En principio, ni la unidad de España ni la independencia de Cataluña son temas que deberían preocupar a un indigente, cuyas prioridades suelen ser cómo hacerse con el siguiente trago o qué cajero automático ocupar para pasar la noche. Y, sin embargo, el pasado miércoles, en Barcelona, un sin techo apuñaló a otro hasta la muerte por un quítame allá ese prusés, entregándose luego a las autoridades. La cosa había empezado con una discusión futbolística en un bar y luego se trasladó a la calle, donde tuvieron lugar los navajazos. La historia es triste y sórdida, sin duda, pero cuenta además con un añadido grotesco: el motivo de la pelea.
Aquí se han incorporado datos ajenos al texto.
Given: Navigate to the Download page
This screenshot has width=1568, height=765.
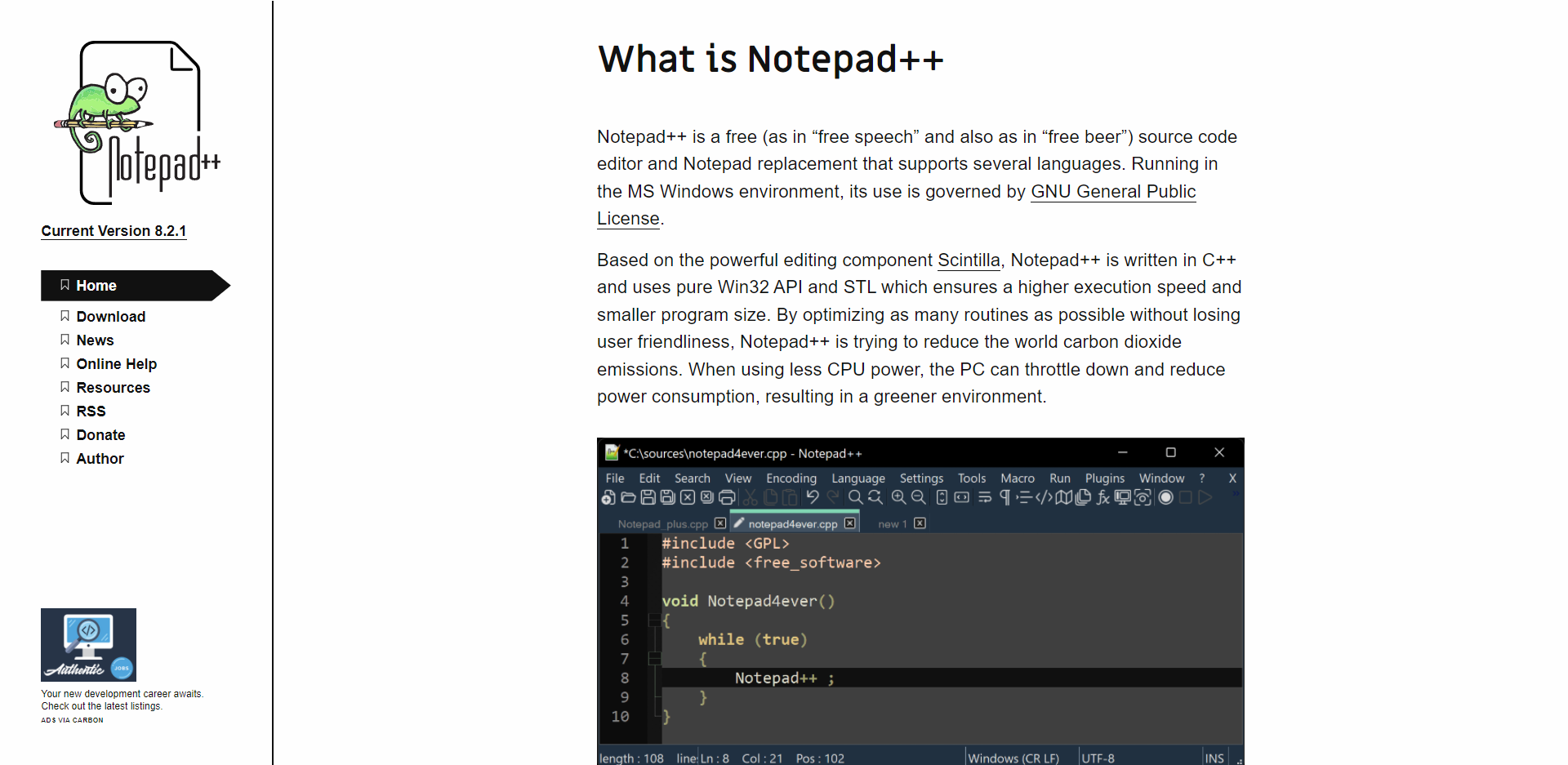Looking at the screenshot, I should (x=110, y=317).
Más digna --y ajustada a la situación-- me parecería una riña por un cartón de vino peleón o los discutibles favores de otra vagabunda, pero hete aquí que el patriotismo, sentimiento funesto donde los haya, se cuela hasta en la vida de quienes carecen del menor motivo para experimentarlo: si el prusés ha llegado al mundo de la miseria, ya no queda ningún entorno inmune a su peculiar magia. La tabarra urbi et orbi ha llegado hasta un bar de la calle Sant Pau, afectando al juicio --ya bastante deteriorado por las circunstancias, intuyo-- de dos desheredados de la fortuna, demostrándose así que la patria puede ser el refugio no tan solo de los canallas y de los idiotas, sino también de los que no tienen, literalmente, nada más a lo que agarrarse.
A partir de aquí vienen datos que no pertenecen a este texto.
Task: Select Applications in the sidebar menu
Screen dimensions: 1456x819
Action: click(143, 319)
Ni los más desgraciados de entre nosotros están a salvo del monotema, lo cual puede que llene de gozo a sus voceros, que han conseguido involucrar en sus obsesiones a quienes menos motivos tienen para compartirlas

En cualquier caso, el prusés ya tiene su primer muerto. O el segundo, si contamos a aquel infeliz de un pueblo de Cataluña que se precipitó al vacío desde el balcón de su casa, hace un par de años, mientras colgaba la estelada: el hombre pretendía aportar su granito de arena a la revolución de las sonrisas y la palmó de la manera más tonta. Lo peculiar de la muerte del indigente es que, a diferencia del apacible burgués rural, no hay aquí ningún motivo explicable para el suceso. En su caso, discutir por la patria resulta tan absurdo como hacerlo sobre la política económica del Gobierno central, la situación de la Bolsa o la relevancia social de Steve Jobs. Ni los más desgraciados de entre nosotros están a salvo del monotema, lo cual puede que llene de gozo a sus voceros, que han conseguido involucrar en sus obsesiones a quienes menos motivos tienen para compartirlas.

No se sabe si el muerto era independentista o constitucionalista. En el primer caso, TV3 habría desperdiciado una buena oportunidad de destacar la innata tendencia a la violencia del español medio, y lo mismo puede decirse de Òmnium y la ANC. Tal como está el patio, una reyerta entre borrachos también puede contemplarse como una muestra más de la incompatibilidad entre catalanes y españoles. Es de agradecer que no haya sido así. De momento.